2.2. ENF Signals as an Environmental Fingerprint

ENF is a time-varying signal fluctuating across its nominal frequency value of 50 Hz or 60 Hz based on the power supply demand from electrical power grids [33]. In the United States, the ENF nominal value is 60 Hz, whereas most Asian and European countries have a nominal value of 50 Hz. Due to the power supply and demand fluctuations throughout the power grid, the load balance mechanism of the generator system results in the fluctuation of ENF from its nominal value within a range. The ENF fluctuates in the range of [-0.02.0.02] Hz in the United States and [-0.05,0.03) Hz in Asian and European counties [34]. The fluctuations in the ENF signal are propagated throughout the power grid interconnect, and thereby, any observed ENF fluctuations for a particular time instant should reflect similar fluctuations. Figure 1 represents the ENF signal simultaneously recorded from two cities in different states, 180 miles apart, where both the cities belong to the Eastern power grid interconnect. With ENF estimated from the multimedia recordings and the existence of a parallel ground truth reference database, a signal can match for its accurate recording time [35]. Leveraging the unique fluctuating nature and presence in multimedia recordings, the ENF signals have been applied in areas like digital forensics [26], location-based geo-tagging [36], surveillance video authentication [37], and Deepfake attack detection [17].

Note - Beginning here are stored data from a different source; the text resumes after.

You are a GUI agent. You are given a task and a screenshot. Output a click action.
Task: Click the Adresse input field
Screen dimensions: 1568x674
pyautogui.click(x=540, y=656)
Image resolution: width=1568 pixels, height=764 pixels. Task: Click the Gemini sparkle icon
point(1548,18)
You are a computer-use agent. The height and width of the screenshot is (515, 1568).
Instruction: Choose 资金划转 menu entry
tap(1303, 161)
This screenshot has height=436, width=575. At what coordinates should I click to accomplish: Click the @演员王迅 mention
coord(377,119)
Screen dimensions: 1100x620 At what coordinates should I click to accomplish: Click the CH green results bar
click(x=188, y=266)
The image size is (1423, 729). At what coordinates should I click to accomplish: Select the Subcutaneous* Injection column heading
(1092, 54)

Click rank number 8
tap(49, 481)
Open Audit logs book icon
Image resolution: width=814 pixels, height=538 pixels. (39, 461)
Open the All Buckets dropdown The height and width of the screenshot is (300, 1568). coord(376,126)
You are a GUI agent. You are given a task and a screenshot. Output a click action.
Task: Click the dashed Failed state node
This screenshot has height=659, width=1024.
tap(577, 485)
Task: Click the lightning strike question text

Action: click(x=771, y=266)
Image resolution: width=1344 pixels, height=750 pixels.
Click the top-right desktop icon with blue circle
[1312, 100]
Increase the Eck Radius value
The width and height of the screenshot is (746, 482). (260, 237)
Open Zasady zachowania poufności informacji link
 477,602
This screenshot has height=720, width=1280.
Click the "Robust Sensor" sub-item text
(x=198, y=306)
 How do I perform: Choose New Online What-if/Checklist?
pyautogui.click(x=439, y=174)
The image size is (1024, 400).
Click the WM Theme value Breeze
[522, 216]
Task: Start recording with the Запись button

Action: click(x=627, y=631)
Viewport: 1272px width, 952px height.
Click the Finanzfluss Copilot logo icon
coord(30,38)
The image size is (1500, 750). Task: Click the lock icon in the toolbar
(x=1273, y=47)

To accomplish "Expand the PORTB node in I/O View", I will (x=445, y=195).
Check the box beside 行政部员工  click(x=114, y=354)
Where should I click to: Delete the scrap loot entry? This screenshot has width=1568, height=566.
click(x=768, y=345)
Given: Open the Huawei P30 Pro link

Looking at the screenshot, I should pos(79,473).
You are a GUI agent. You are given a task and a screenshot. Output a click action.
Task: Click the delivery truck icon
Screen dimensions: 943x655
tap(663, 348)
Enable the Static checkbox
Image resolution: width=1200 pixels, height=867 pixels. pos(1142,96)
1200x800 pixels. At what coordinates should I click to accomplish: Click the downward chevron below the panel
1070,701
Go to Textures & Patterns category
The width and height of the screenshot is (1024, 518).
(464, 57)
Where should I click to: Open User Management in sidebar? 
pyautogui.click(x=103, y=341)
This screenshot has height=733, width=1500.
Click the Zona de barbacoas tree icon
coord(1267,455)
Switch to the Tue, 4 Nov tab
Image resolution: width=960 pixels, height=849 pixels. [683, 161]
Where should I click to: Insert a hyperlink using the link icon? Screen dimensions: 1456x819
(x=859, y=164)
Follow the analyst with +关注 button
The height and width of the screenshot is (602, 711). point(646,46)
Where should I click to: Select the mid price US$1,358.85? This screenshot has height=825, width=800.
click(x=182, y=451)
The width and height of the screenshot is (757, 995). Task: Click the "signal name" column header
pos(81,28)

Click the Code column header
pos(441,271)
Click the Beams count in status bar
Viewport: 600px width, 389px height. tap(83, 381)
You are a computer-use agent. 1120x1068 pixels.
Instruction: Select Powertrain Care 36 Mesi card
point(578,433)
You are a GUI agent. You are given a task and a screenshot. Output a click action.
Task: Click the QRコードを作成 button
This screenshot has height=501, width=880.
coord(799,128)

2.3. Digital Twins in Smart Grids

As the technology refers to creating a virtual representation of a physical object, DTs can mirror the characteristics, behaviors, and conditions in real-time [38]. Dynamic DTs are utilized with static digital twins using the Dynamic Data Driven Applications Systems (DDDAS) paradigm [39]. DTs in Smart Grids create a dynamic, real-time digital replica of the physical, electrical grid, enabling enhanced monitoring, analysis, and optimization of grid operations [40]. DTs are comprehensive virtual models that mirror the actual grid components’ behavior, conditions, and structure, such as transformers, substations, and distribution lines [41]. The DT virtual representation allows utility operators to visualize and understand the grid’s performance under various conditions without interfering with the physical infrastructure.
By implementing DTs, smart grid operators can perform advanced simulations and predictive analytics to anticipate and mitigate potential issues before they escalate into critical problems [42,43]. For example, DTs can model the impact of integrating renewable energy sources like solar or wind power, forecast demand fluctuations, and assess the effects of equipment failures or cyberattacks. The DT proactive approach facilitates better decision-making, enhances grid reliability, and optimizes energy storage systems (ESS) and distribution by allowing operators to test scenarios and strategies in a risk-free virtual environment [44]. Furthermore, DTs play a crucial role in asset management and maintenance within Smart Grids [45]. They enable real-time monitoring of equipment health and performance by collecting and analyzing data from sensors embedded in the grid infrastructure. DTs with continuous data flow allow for predictive maintenance strategies, where potential failures are identified and addressed before they occur, reducing downtime and maintenance costs [46]. Additionally, DTs support the efficient planning and execution of grid expansions or upgrades by providing detailed insights into the existing infrastructure’s capabilities and limitations.
DTs also contribute to enhancing the cybersecurity of Smart Grids [47]. The risk of cyber threats grows as the energy sector becomes increasingly digitized. DTs can simulate potential cyberattack scenarios and help develop robust defense mechanisms by identifying vulnerabilities within the grid’s digital ecosystem [48]. A DT simulation capability ensures that security measures are effective and up-to-date, safeguarding the grid against disruptions that could have widespread consequences. In the broader context of transitioning to more sustainable and resilient energy systems, DTs facilitate the integration of distributed energy resources and advanced technologies such as Internet of Things (IoT) devices and smart meters [49,50]. It is noted that DTs provide a platform for testing the interoperability and impact of these technologies on grid stability and efficiency. By enabling a deeper understanding of how different components interact within the grid, DTs support the evolution of Smart Grids towards greater adaptability, sustainability, and customer-centric services.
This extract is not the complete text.